Requirement:
In the records below, find the lines that include "August" and copy each.

*** Material for this exercise Section Begins ***

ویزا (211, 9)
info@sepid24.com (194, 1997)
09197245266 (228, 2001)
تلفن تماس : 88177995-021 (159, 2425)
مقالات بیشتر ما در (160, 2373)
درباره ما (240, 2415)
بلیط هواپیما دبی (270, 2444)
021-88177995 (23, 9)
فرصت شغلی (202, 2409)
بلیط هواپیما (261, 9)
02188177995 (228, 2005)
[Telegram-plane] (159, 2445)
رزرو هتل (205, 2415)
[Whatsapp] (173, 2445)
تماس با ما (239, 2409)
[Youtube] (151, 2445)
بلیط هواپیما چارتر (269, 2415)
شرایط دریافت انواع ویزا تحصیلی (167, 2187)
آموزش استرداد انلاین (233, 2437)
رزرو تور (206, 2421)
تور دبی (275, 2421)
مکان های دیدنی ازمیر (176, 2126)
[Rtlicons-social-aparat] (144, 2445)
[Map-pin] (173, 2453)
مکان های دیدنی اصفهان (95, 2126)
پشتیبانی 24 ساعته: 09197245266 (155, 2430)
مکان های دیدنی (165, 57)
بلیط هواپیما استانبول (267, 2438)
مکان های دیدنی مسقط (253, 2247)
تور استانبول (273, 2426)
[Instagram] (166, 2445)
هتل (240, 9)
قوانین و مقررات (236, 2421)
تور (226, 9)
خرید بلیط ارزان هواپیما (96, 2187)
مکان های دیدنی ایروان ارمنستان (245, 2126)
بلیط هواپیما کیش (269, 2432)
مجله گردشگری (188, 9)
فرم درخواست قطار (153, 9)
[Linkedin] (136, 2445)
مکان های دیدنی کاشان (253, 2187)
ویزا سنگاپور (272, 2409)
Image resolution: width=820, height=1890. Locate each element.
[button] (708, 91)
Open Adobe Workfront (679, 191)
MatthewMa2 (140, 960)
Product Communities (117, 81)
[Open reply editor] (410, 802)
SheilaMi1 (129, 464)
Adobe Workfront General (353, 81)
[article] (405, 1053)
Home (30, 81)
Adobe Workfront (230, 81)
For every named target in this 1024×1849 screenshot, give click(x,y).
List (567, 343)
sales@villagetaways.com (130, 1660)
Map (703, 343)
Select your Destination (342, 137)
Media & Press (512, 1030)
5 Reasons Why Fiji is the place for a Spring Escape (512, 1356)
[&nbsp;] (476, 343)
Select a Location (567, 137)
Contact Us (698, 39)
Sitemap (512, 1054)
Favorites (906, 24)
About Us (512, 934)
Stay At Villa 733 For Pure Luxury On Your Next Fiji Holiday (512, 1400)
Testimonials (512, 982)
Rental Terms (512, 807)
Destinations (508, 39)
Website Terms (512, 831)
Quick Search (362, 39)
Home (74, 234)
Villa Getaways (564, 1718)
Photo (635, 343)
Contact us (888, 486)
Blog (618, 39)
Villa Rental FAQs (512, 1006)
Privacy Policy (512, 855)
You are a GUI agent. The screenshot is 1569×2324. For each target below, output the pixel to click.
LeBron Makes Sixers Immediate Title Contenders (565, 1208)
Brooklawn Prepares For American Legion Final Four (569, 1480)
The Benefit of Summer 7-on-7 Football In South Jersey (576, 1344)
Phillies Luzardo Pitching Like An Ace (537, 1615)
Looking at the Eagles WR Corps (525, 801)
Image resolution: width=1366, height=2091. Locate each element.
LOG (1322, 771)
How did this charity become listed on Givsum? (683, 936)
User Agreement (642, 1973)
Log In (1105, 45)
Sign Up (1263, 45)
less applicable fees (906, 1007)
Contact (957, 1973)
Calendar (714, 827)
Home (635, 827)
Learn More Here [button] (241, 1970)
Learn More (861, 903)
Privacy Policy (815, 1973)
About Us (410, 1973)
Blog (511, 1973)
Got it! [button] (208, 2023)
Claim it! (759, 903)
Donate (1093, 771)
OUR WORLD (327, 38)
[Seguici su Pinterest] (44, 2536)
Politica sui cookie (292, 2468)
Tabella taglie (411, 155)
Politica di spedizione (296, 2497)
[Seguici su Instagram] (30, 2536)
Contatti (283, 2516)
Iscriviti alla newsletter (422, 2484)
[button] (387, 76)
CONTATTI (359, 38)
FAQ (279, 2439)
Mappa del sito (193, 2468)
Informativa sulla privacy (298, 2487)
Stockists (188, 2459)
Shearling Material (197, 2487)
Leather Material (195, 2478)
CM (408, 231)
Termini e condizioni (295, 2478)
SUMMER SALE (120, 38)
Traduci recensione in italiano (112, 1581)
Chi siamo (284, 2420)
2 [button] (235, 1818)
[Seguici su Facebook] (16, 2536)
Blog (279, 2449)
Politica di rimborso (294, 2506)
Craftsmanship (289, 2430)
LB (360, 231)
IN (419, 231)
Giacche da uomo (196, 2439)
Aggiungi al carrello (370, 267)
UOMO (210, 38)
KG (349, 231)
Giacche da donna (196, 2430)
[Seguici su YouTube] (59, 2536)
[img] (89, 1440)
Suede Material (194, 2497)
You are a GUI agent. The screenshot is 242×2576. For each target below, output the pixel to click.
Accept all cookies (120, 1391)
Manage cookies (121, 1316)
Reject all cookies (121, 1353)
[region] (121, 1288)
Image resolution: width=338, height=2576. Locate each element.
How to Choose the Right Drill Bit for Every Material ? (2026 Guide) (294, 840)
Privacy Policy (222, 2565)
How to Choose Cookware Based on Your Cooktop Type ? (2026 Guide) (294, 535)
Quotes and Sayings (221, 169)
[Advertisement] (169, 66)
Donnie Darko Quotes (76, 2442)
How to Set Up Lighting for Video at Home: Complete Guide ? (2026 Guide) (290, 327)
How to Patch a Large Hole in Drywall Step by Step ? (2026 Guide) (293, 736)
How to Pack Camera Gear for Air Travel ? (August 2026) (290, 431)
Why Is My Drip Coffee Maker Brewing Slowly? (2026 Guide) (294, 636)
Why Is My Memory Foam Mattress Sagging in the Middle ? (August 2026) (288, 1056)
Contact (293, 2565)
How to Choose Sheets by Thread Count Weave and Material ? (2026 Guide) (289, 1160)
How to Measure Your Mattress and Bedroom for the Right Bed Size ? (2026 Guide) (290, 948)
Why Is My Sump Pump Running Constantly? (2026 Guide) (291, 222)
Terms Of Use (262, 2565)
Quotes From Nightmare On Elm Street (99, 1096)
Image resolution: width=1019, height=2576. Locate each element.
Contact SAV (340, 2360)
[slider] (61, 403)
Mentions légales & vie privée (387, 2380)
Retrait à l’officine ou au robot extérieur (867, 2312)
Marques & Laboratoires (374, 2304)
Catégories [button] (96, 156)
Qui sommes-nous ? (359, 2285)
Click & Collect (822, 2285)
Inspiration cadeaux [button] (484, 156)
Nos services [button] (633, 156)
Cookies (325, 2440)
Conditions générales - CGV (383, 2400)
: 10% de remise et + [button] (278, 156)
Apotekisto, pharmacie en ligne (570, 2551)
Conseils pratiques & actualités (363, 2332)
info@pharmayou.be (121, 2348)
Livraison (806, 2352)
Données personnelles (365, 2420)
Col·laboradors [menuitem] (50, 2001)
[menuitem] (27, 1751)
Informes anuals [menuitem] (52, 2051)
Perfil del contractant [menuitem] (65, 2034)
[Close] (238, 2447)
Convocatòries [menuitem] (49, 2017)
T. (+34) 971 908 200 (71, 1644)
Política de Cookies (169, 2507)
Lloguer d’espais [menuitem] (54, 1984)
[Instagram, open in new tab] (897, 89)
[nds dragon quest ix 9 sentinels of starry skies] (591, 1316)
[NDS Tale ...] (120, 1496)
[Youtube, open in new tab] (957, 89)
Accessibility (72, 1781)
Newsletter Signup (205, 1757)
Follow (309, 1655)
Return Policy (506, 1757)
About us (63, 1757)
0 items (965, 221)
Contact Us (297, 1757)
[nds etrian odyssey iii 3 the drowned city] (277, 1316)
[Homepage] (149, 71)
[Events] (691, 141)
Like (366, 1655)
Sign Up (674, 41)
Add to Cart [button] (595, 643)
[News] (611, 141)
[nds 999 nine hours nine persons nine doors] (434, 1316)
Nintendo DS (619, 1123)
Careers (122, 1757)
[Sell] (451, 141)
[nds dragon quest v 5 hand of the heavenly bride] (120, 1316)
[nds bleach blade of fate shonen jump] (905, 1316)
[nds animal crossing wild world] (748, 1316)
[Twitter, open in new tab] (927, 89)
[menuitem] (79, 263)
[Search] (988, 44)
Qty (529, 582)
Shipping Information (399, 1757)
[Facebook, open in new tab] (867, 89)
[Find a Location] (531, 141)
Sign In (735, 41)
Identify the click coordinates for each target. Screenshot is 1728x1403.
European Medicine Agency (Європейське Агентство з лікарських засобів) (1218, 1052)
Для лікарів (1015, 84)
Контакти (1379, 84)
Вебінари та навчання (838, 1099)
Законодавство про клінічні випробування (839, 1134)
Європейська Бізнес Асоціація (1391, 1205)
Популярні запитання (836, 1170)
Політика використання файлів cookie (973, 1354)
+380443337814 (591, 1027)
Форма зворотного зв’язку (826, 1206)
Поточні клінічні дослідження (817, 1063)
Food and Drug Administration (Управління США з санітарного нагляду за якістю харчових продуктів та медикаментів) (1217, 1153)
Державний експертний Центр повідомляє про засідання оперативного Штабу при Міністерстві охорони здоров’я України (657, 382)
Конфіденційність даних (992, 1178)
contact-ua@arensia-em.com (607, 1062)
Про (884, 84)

*** Material for this exercise Section Ends ***

Response to the task:
How to Pack Camera Gear for Air Travel ? (August 2026) (290, 431)
Why Is My Memory Foam Mattress Sagging in the Middle ? (August 2026) (288, 1056)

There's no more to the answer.